*EXERCISES TO COMPLETE*
• A. Answer these questions using the survival analysis post:
(i) At which college was the introduction to Bayesian statistics taught?
(ii) How many named characters does the dataset include?
(iii) What are the two parameters that the Weibull distribution depends on?
• B. The survival analysis post says what is known about every character in the dataset. List each piece of information it names.
• C. Copy the text of the survival analysis post between "Bayesian Survival Analysis in" and "next two books.", inclusive.

# START OF SELECTED PASSAGE

Probably Overthinking It: March 2015

Wednesday, March 25, 2015

Bayesian survival analysis for "Game of Thrones"

Last fall I taught an introduction to Bayesian statistics at Olin College. My students worked on some excellent projects, and I invited them to write up their results as guest articles for this blog.

One of the teams applied Bayesian survival analysis to the characters in A Song of Ice and Fire, the book series by George R. R. Martin. Using data from the first 5 books, they generate predictions for which characters are likely to survive and which might die in the forthcoming books.

With Season 5 of the Game of Thrones television series starting on April 12, we thought this would be a good time to publish their report.

Bayesian Survival Analysis in A Song of Ice and Fire

Erin Pierce and Ben Kahle

The Song of Ice and Fire series has a reputation for being quite deadly. No character, good or bad, major or minor is safe from Martin’s pen. The reputation is not unwarranted; of the 916 named characters that populate Martin’s world, a third have died, alongside uncounted nameless ones.

In this report, we take a closer look at the patterns of death in the novels and create a Bayesian model that predicts the probability that characters will survive the next two books.

Using data from A Wiki of Ice and Fire, we created a dataset of all 916 characters that appeared in the books so far. For every character, we know what chapter and book they first appeared, if they are male or female, if they are part of the nobility or not, what major house they are loyal to, and, if applicable, the chapter and book of their death. We used this data to predict which characters will survive the next couple books.

Methodology

We extrapolated the survival probabilities of the characters through the seventh book using Weibull distributions. A Weibull distribution provides a way to model the hazard function, which measures the probability of death at a specific age. The Weibull distribution depends on two parameters, k and lambda, which control its shape.

# END OF SELECTED PASSAGE
# START OF PROVIDED INFORMATION

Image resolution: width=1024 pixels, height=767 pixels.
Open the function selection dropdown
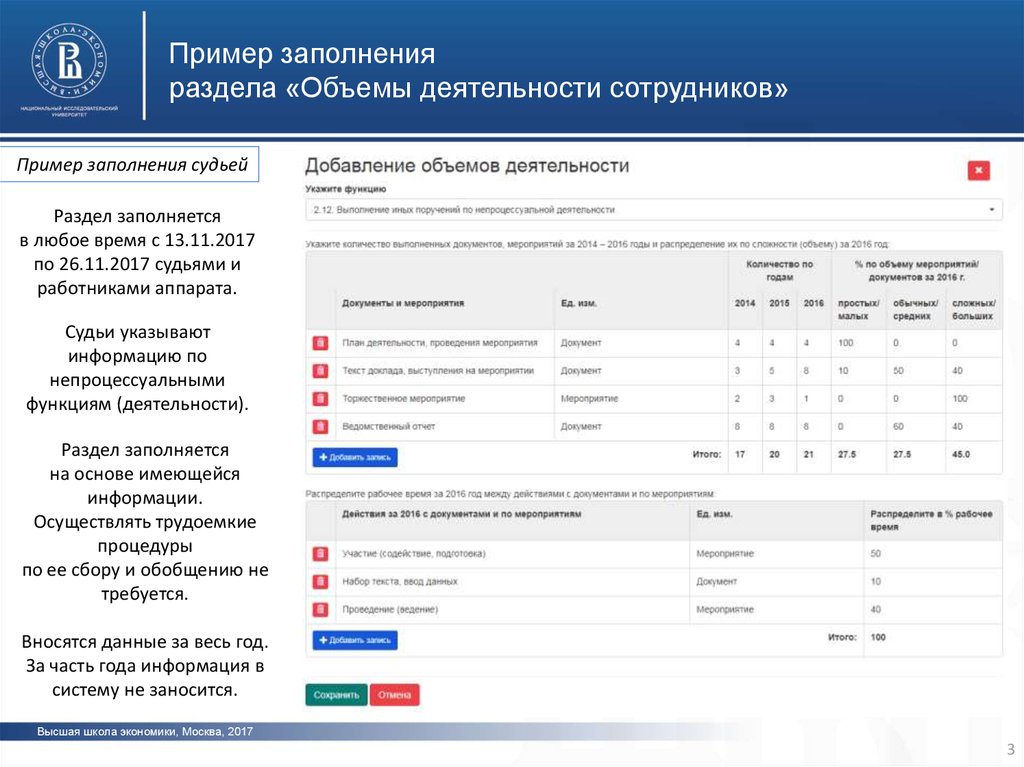coord(653,210)
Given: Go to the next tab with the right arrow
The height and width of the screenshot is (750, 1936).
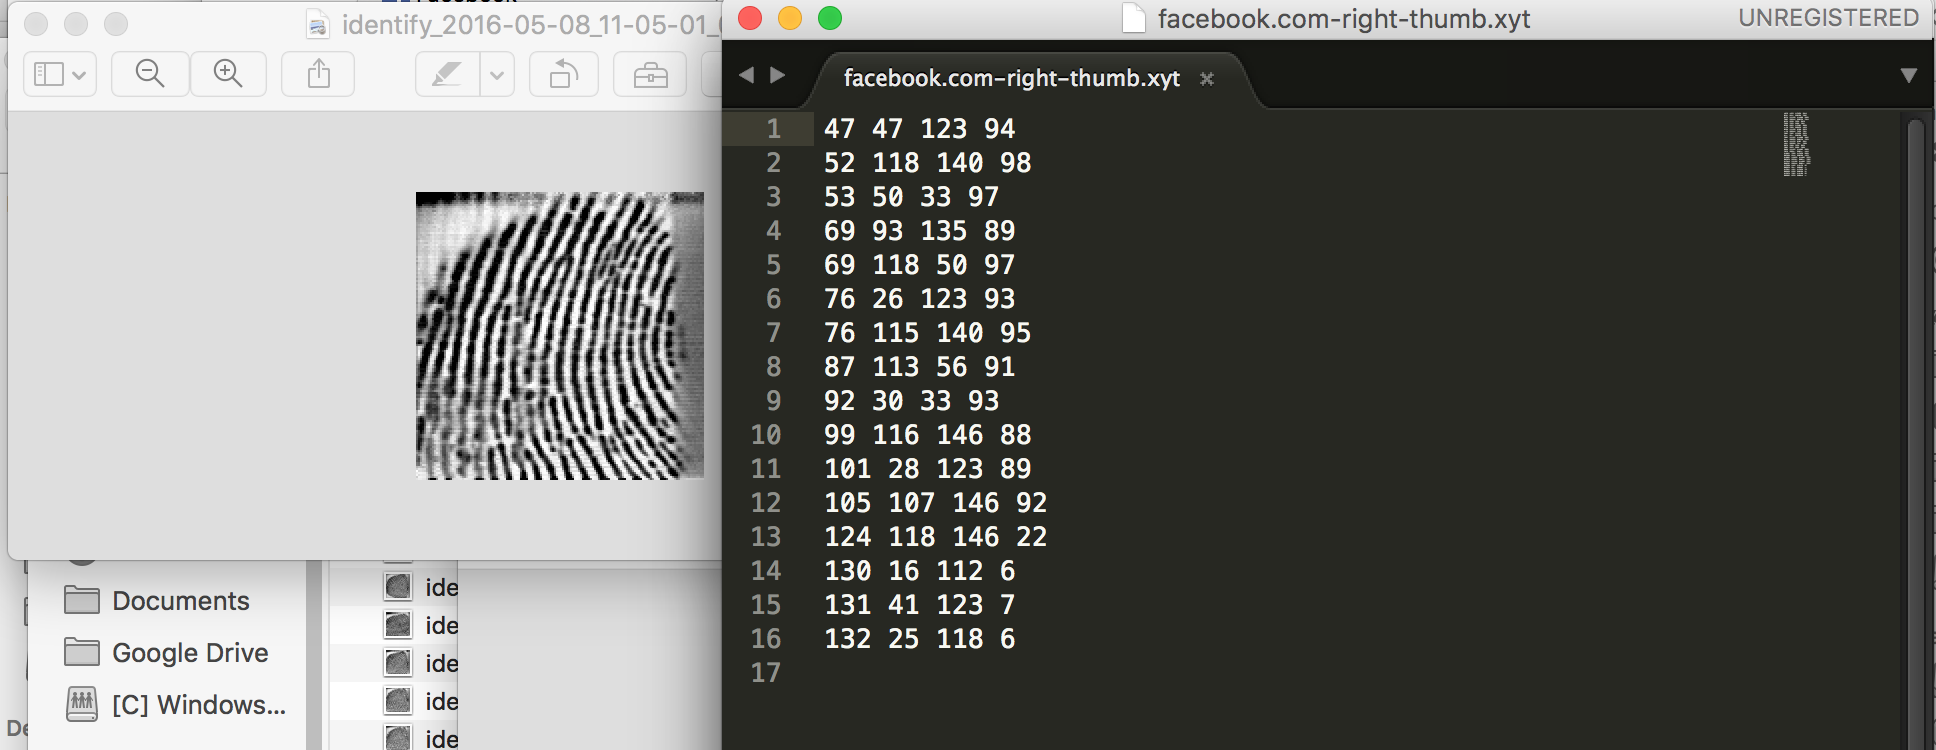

# END OF PROVIDED INFORMATION

*SOLUTIONS*
• A.
(i) Olin College
(ii) 916
(iii) k and lambda

• B.
- The chapter and book in which the character first appeared
- Whether the character is male or female
- Whether the character is part of the nobility
- The major house the character is loyal to
- The chapter and book of the character's death, if applicable

• C.
Bayesian Survival Analysis in A Song of Ice and Fire

Erin Pierce and Ben Kahle

The Song of Ice and Fire series has a reputation for being quite deadly. No character, good or bad, major or minor is safe from Martin’s pen. The reputation is not unwarranted; of the 916 named characters that populate Martin’s world, a third have died, alongside uncounted nameless ones.

In this report, we take a closer look at the patterns of death in the novels and create a Bayesian model that predicts the probability that characters will survive the next two books.